[Task requirements]
Transcribe, word for word, every line from the one containing "Task: Open the 成都蓉城 team logo" through the final line of the records, and omit the pictures.

■ ■ ■ ■ ■ ■ ■

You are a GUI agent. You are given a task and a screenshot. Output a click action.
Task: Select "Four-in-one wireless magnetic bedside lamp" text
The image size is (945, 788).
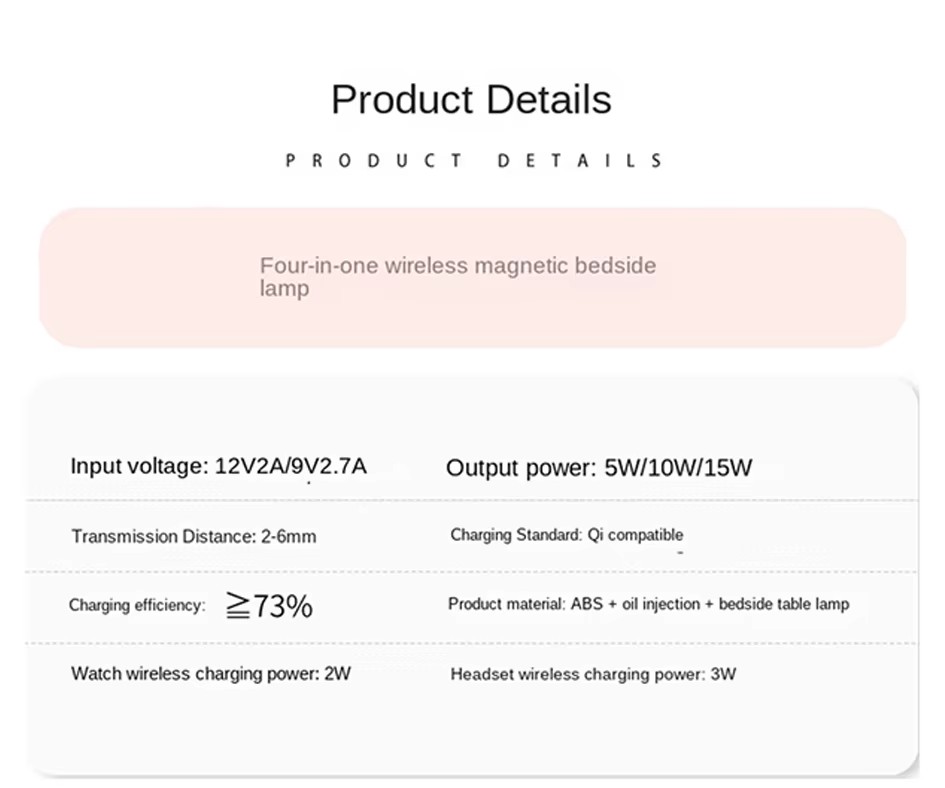coord(457,276)
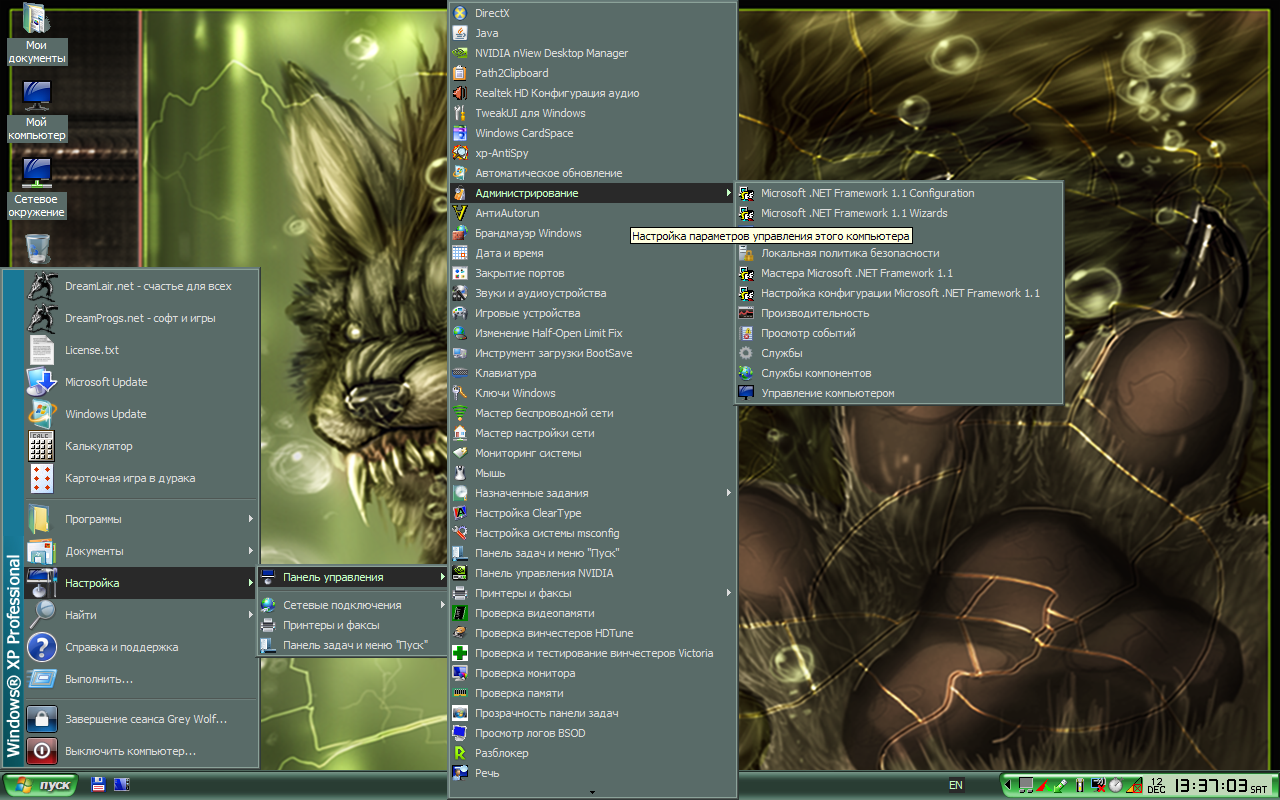The height and width of the screenshot is (800, 1280).
Task: Click the Мышь mouse icon entry
Action: click(x=460, y=473)
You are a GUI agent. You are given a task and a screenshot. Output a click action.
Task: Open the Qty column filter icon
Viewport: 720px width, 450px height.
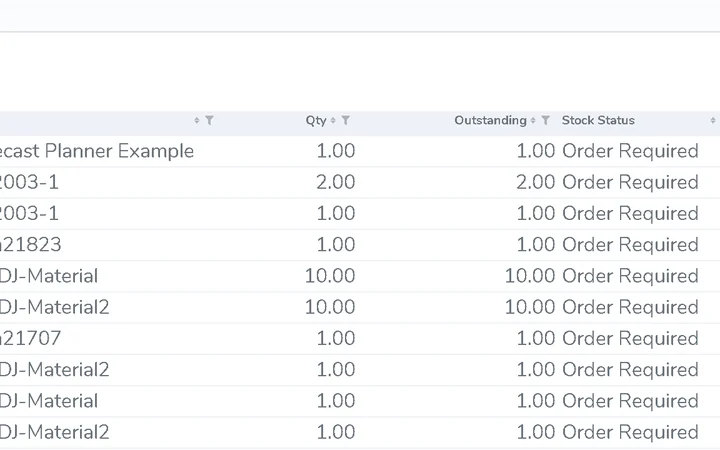tap(346, 120)
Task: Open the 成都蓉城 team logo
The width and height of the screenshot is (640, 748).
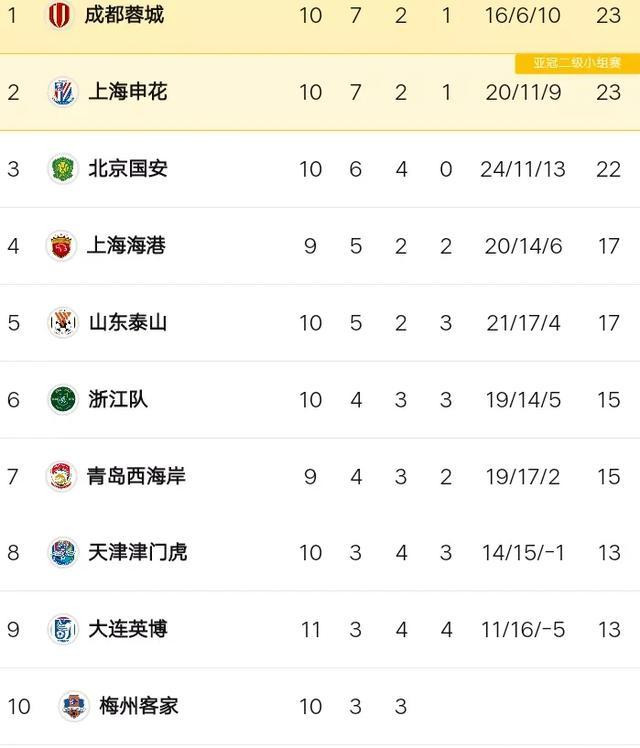Action: [x=61, y=15]
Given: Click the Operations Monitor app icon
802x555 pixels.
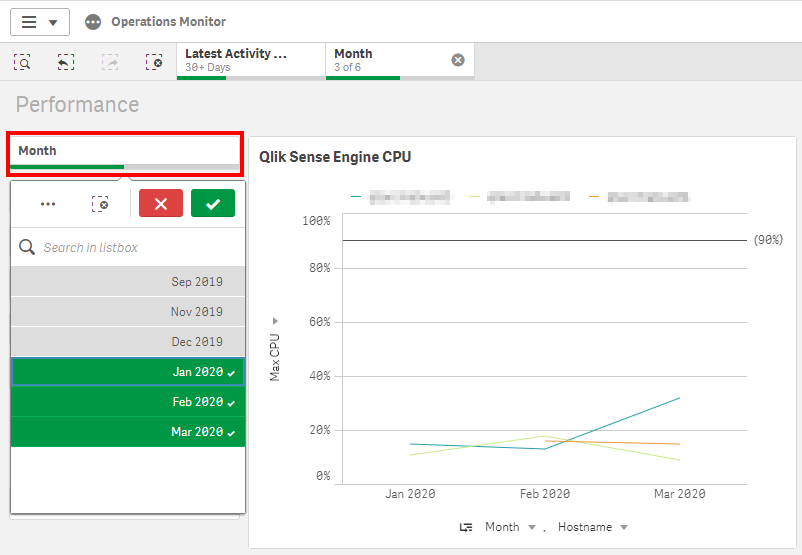Looking at the screenshot, I should point(93,22).
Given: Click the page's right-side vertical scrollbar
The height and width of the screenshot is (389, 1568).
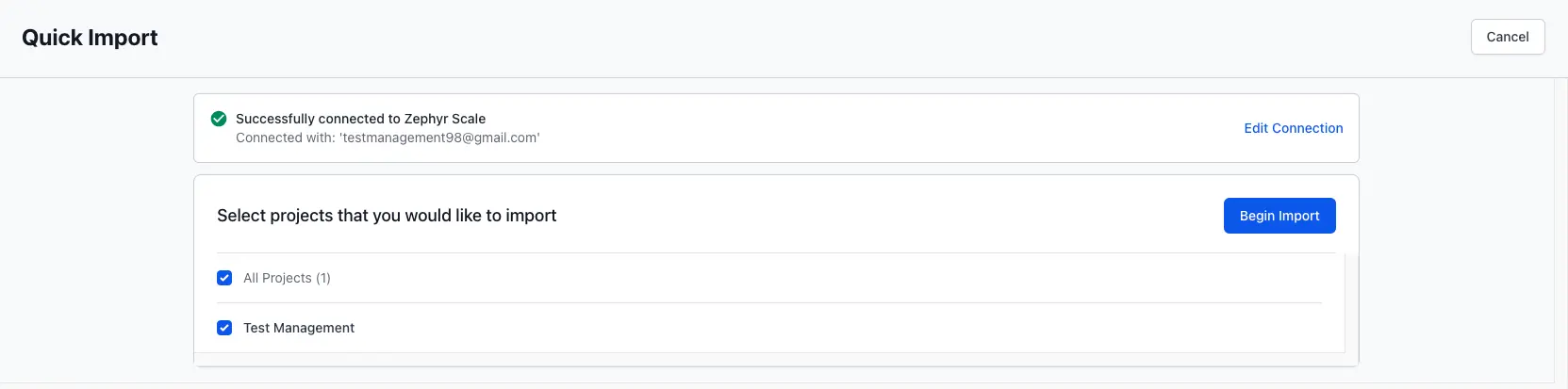Looking at the screenshot, I should pos(1560,226).
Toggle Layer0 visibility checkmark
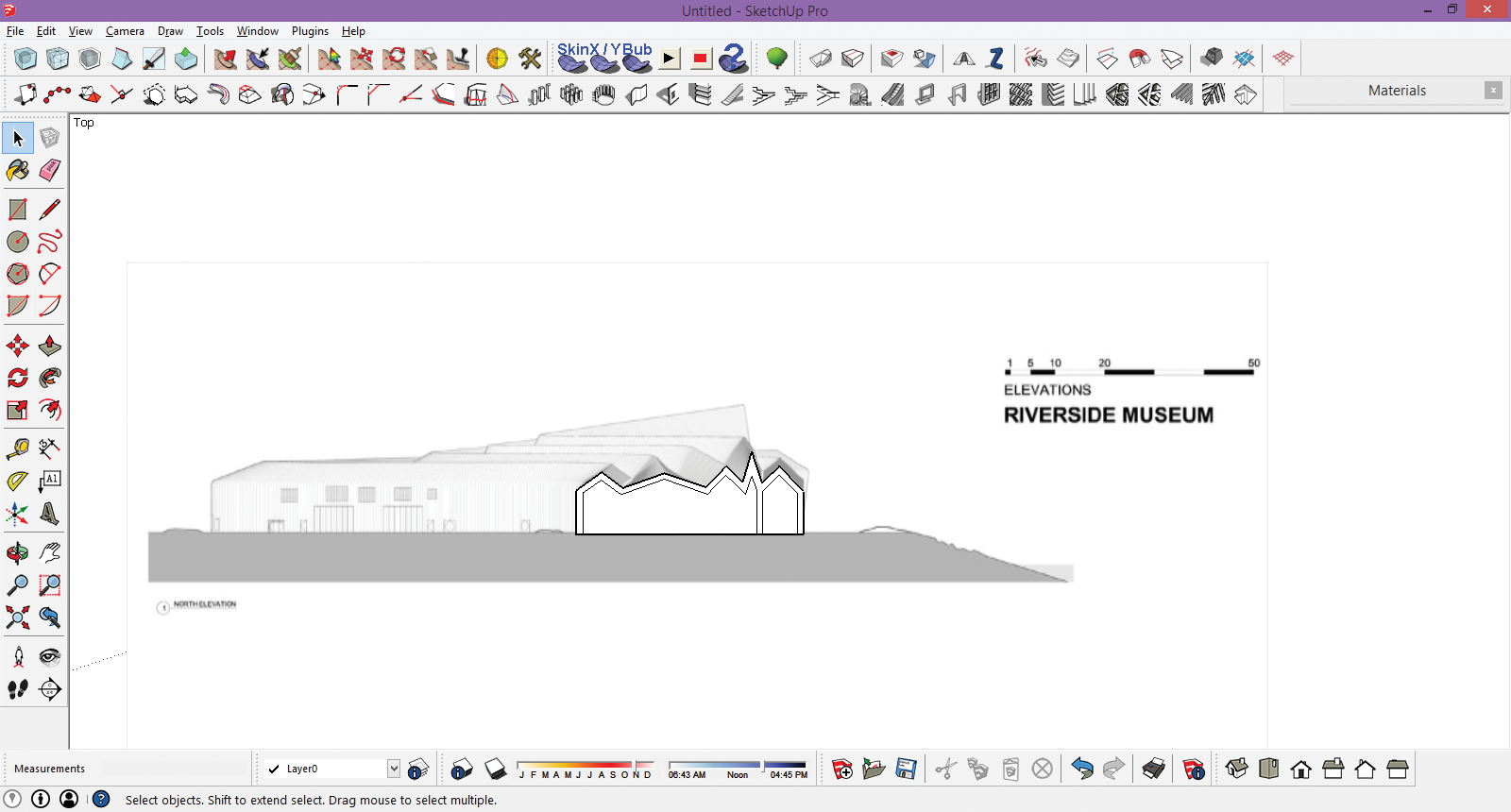1511x812 pixels. (274, 769)
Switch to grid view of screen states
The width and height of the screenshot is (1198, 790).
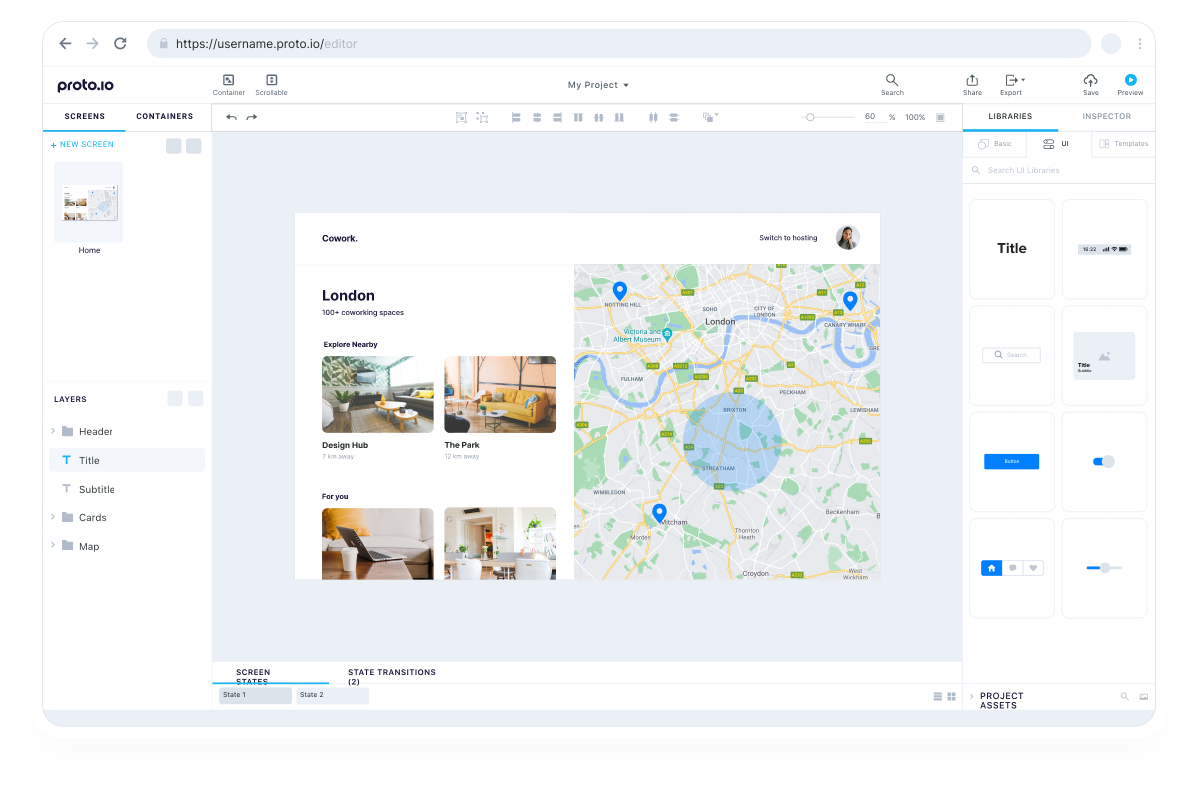pos(952,696)
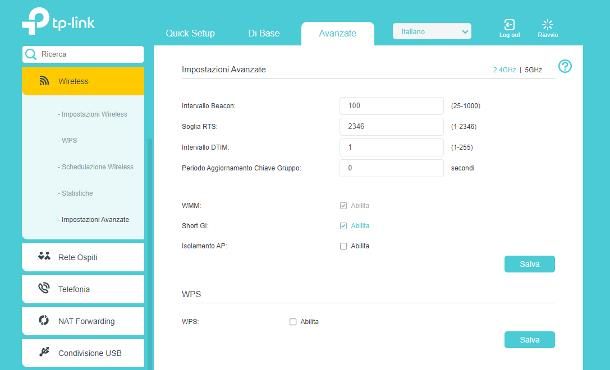Switch to the Quick Setup tab
The width and height of the screenshot is (610, 370).
[190, 33]
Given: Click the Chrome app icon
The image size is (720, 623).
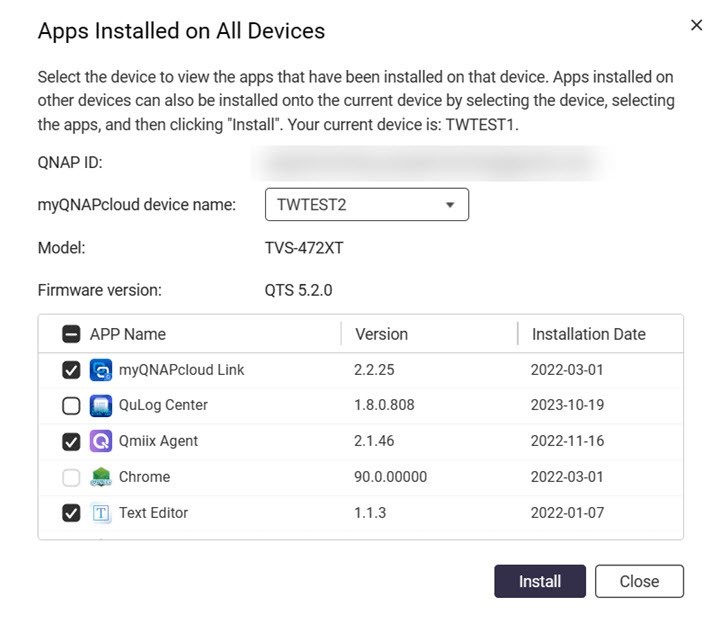Looking at the screenshot, I should 101,477.
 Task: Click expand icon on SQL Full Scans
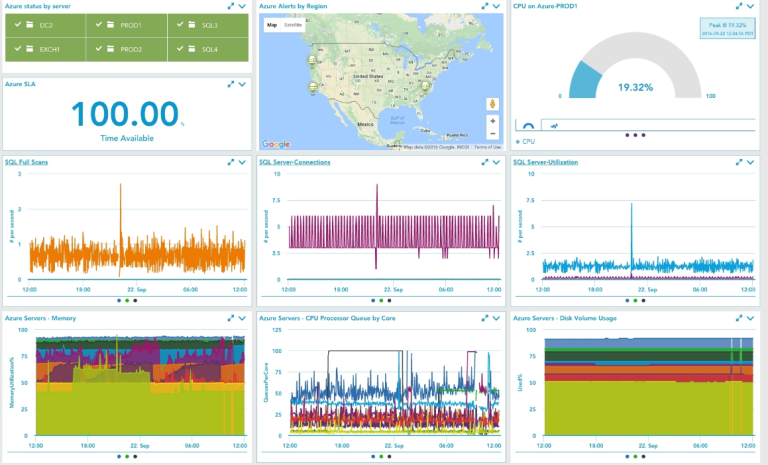point(230,162)
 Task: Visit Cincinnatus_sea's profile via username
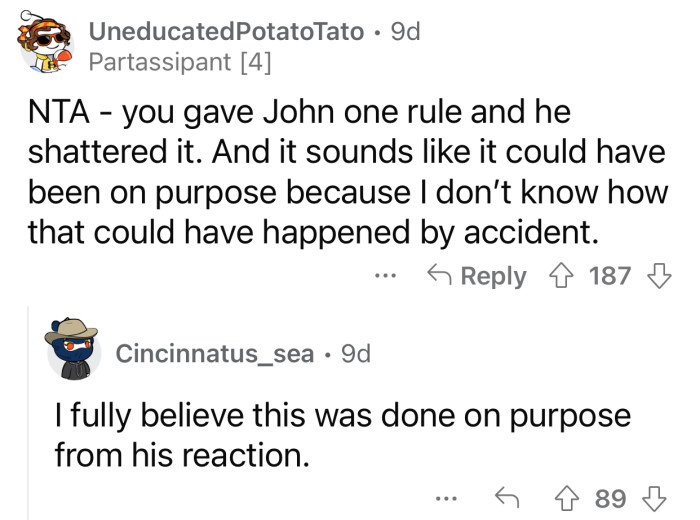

■ ■ ■ ■ ■ ■ ■

[Task solution]
Task: Open the 成都蓉城 team logo
The width and height of the screenshot is (640, 748).
Action: [x=61, y=15]
Given: Click the Operations Monitor app icon
802x555 pixels.
Looking at the screenshot, I should point(93,22).
Given: Click the page's right-side vertical scrollbar
The height and width of the screenshot is (389, 1568).
Looking at the screenshot, I should pos(1560,226).
Toggle Layer0 visibility checkmark
1511x812 pixels. (274, 769)
Switch to grid view of screen states
The width and height of the screenshot is (1198, 790).
pos(952,696)
Switch to the Quick Setup tab
The width and height of the screenshot is (610, 370).
[190, 33]
Given: Click the Chrome app icon
The image size is (720, 623).
Looking at the screenshot, I should 101,477.
 Task: Click expand icon on SQL Full Scans
point(230,162)
 Task: Visit Cincinnatus_sea's profile via username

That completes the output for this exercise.